Il flusso di denaro nel calcio racconta che i tifosi contano sempre meno

Metà del fatturato dei primi cinque club al mondo proviene da sponsor. Il 30% da diritti tv, il 20 dallo stadio. Il calcio è terra di conquista delle aziende sponsor: anche le tv a pagamento si affidano sempre più ai ricavi pubblicitari che agli abbonamenti

Il flusso di denaro nel calcio racconta che i tifosi contano sempre meno

Arsenal fans celebrate their team winning the English Premier League, outside the Emirates Stadium in London on May 19, 2026. Arsenal celebrated their first Premier League title for 22 years late on May 19 after Manchester City were held to a 1-1 draw by Bournemouth, sparking wild scenes of joy around the Emirates Stadium.

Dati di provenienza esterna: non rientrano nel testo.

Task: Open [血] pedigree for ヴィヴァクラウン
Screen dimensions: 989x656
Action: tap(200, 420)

Da Hegel a Deloitte Football Money League

Tocca scomodare addirittura Hegel per capire cos’è diventato oggi il calcio. Sosteneva il filosofo tedesco che una variazione quantitativa di un fenomeno prima o poi produce una variazione qualitativa: classico l’esempio dell’acqua, che diventa vapore quando la sua temperatura raggiunge i 100 gradi.
E il calcio? Certo, è più difficile notare la variazione qualitativa: ci sono sempre una partita tra due squadre di undici giocatori, un arbitro, un pallone e vince sempre chi segna più gol, perciò sembra che non sia cambiato niente. Ma questa è solo la superficie.

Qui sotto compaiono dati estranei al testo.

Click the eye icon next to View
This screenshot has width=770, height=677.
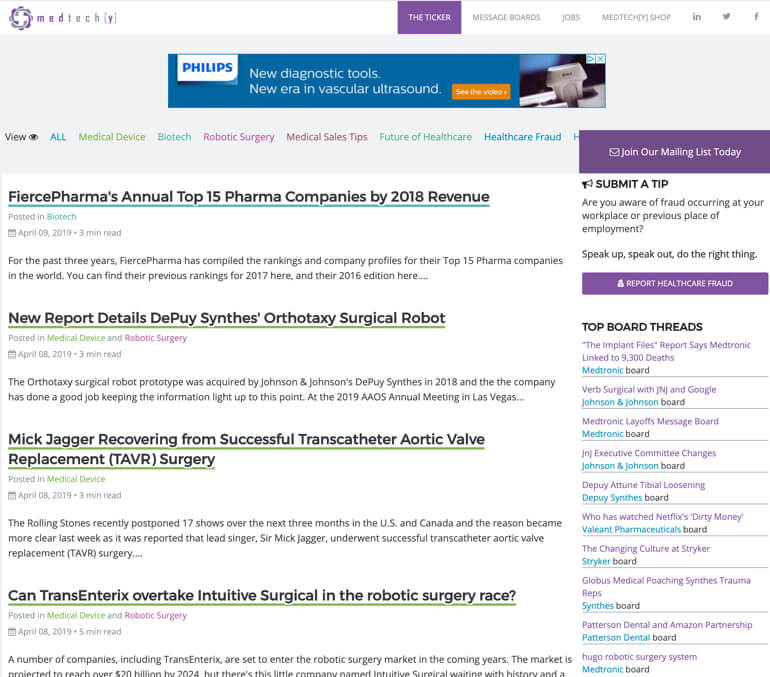(x=34, y=137)
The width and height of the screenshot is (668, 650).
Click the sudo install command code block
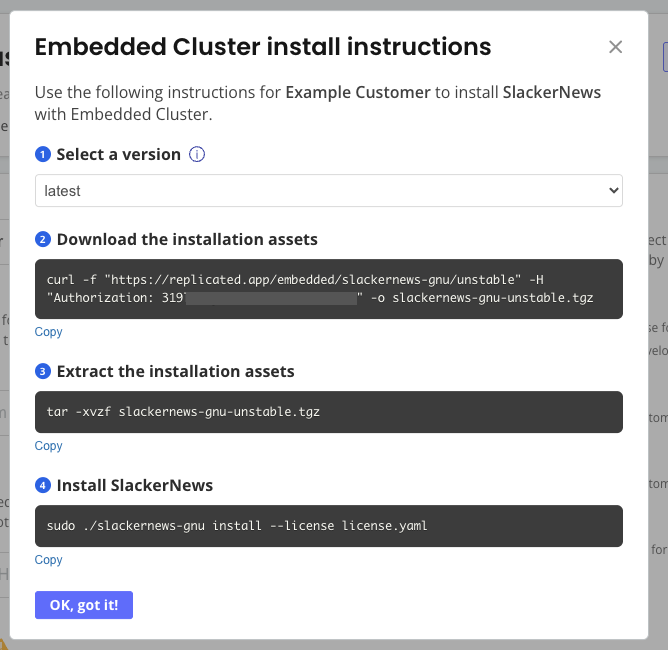click(x=328, y=525)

Intanto, qual è la modifica quantitativa? Ovviamente il denaro, fiumi di denaro.
Vogliamo vedere? Non servono tante cifre, né occorre andare troppo indietro nel tempo: secondo i dati di Deloitte Football Money League, nella stagione 2004-2005 il fatturato complessivo delle prime 20 squadre europee fu di 3,128 miliardi di euro. Facciamo un salto di vent’anni: nel 2024-2025 è cresciuto a 12,414 miliardi, praticamente quattro volte tanto in termini nominali. Accontentiamo anche chi voglia sapere la differenza in termini reali, cioè tenendo conto dell’inflazione: secondo quella italiana, i 3,128 miliardi misurati oggi ne varrebbero 4,454: è comunque una crescita di circa il triplo.

Diritti tv Serie A calcio italiano dazn Ligue 1

Anche le tv a pagamento si affidano sempre più ai ricavi pubblicitari che agli abbonamenti

Guardiamo adesso le prime cinque squadre, che danno la tendenza a tutte le altre: nel 2004-2005, il fatturato proveniva per il 25,8% dallo stadio, il 41,8% dai diritti tv e il 32,4% dal settore commerciale. Nel 2024-2025 il 19,6% dallo stadio, il 30,9% dai diritti tv e il 49,5% dal settore commerciale. Ebbene, queste cifre fanno capire quali siano state le modifiche qualitative, e ce n’è una nuova in gestazione: dopo quella dei diritti tv al posto dei tifosi, sta emergendo quella delle sponsorizzazioni al posto dei diritti tv. In altre parole, i tifosi contano sempre meno, a maggior ragione se possono spendere poco, e il calcio è terra di conquista delle aziende sponsor: sì, perché anche le tv a pagamento si affidano sempre più ai ricavi pubblicitari che agli abbonamenti.

Postilla d’obbligo: tale modifica si ripercuote anche su chi sia disinteressato al calcio, perché l’aumento delle sponsorizzazioni si trasferisce sul prezzo dei prodotti. Beninteso, non che sia un evento naturale, ma il capitalismo funziona così.